Representational art, as artist Linda St. Clair describes her work, is a rendering of recognizable objects, figures, or elements in nature. In her piece entitled “Looking for Shade,” it is apparent that four wooly sheep are the heat weary looking to cool off. And in “King of Queens” we know the one wearing the crown crows at dawn. And yet within her depictions of ovine expressions and avian struts, it is also St. Clair’s understanding of these animals that is recognizable.
Originally from a farm in a small town thirty miles south of Nashville, Tennessee, St. Clair grew up with animals. “I loved the animals. I had pet goats, pigs, and calves. But we also butchered our own meat, which, to me, was really devastating.” Linda’s job, feeding the chickens and gathering the eggs, wasn’t work she was interested in making a career. She wanted to be a city a girl. The attachment she developed to these animals, though, indelibly lingered, as they began to emerge on her canvases when she picked up the brush.
“As a child, I wanted to be an artist, but I had no role models on the farm.” Following her dream of the city, St. Clair moved to Dallas where she studied marketing and had a family. At times she would try her hand at painting, but never had the time to devote to seriously pursuing her interest, “I would take a workshop, paint something and then put it away.” It wasn’t until ten years ago, after having remarried an artist that she began to ardently become a painter. “I was surrounded by art. My husband was an artist and I was old enough and experienced enough then to focus on painting.”
When she first started painting it was somewhat of a struggle, but also a release. “It all came out in a big rush of frustration. I was in a hurry. I wanted to bypass things like perspective and drawing.” Once the initial flurry of emotion and eagerness subsided, St. Clair could focus on the techniques of her trade. “My husband was a great teacher and after a year I began to settle down and learn the fundamental tools.”
“At first I painted some landscapes, but gradually the animals started taking over.” The farm animals she tended to in her youth, the chickens she used to feed, returned to become the inspiration for the animals that are now her artistic subjects. What is it about these animals that drive St. Clair to capture them in oils?

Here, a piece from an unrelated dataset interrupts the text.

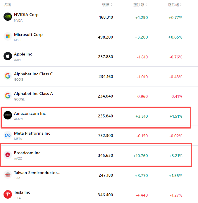198x203 pixels.
Task: Click the Alphabet Class A Google logo
Action: coord(8,96)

“Animals are a lot like people in their expressions. They have unique features, comical, inquisitive, and sometimes ugly. They have personality.” To illustrate these idiosyncrasies in her work, “the animal fills the image area. The background is abstract color to bring the focus on the animal. The color on the animal is often exaggerated to give the animal life. I’ll paint a sheep, that looks white, blue. And these are colors that are all in the animal.” The colors in an animal’s environment come to play on the animal and through St. Clair’s keen eye and deft stokes, we see not an animal in an environment, but the environment in the animal.

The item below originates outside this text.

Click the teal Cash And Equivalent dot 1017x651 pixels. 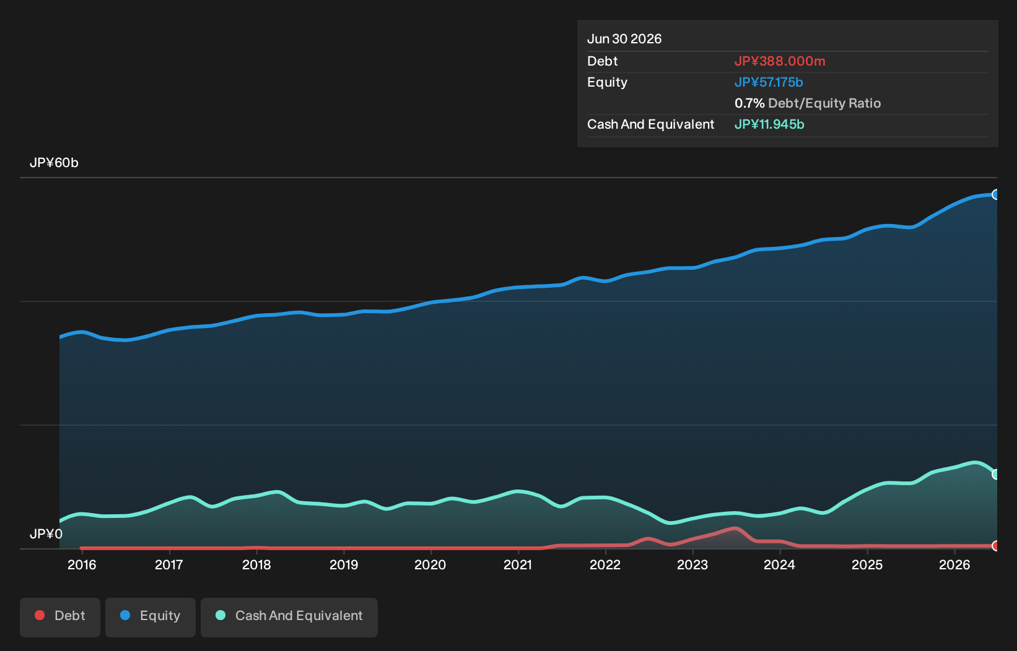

When painting, St. Clair works almost extemporaneously. In an article for Artists Magazine entitled “Animal Magnetism” she says, “usually I’ll try to put in my darkest dark and my lightest light and that will give me a range of values to work within. Then I work over the entire canvas and try not to get caught up in one little area I want to keep loose. I don’t like to rework major parts of my paintings. One of the things I feel is a strength in my work is the looseness and the spontaneous feeling, so I don’t want to jeopardize that.”
While it now seems Linda’s style with abstract backgrounds and colorfully depicted animals has been with her since she first dabbed brush in paint, she actually had to work at it. “Sergei Vongar, a Russian painter who lived on the West Coast, was a teacher that many older artists studied with. He said, so many artists, when they first start painting, before they have even really learned how to paint. It was the same for me. I wondered what my style would be, how I would paint.” Style for St. Clair is intrinsically subjective. In art, she says, “you can’t cover up who you are, even if you try.”
It’s no surprise, then, that some of St. Clair’s influences boldly emerge in their work. “My influences…I’d have to say Van Gough. I like work where I can see the artist in the painting. Also Monet, but really Van Gough. I can see how much of Van Gough is in his work.” And one doesn’t have to look long at St. Clair’s work to see how much of St. Clair is revealed. In the foreground of almost every piece, before the eye has a chance to drift into the background, we see a bovine question or an ursine lumber colored by St. Clair’s inimitable style and vision of the animals’ world.
Fortunately, for those of us who want to immortalize our furry friends as if they were royalty, St. Clair paints pets. “I’ve done quite a few paintings of other peoples’ pets. More dogs than anything. If I can’t meet the pet I’ll have people send me pictures so I can get an idea of its personality. But it’s better to spend time with it, to get to know it. I want to represent the character of the animal.”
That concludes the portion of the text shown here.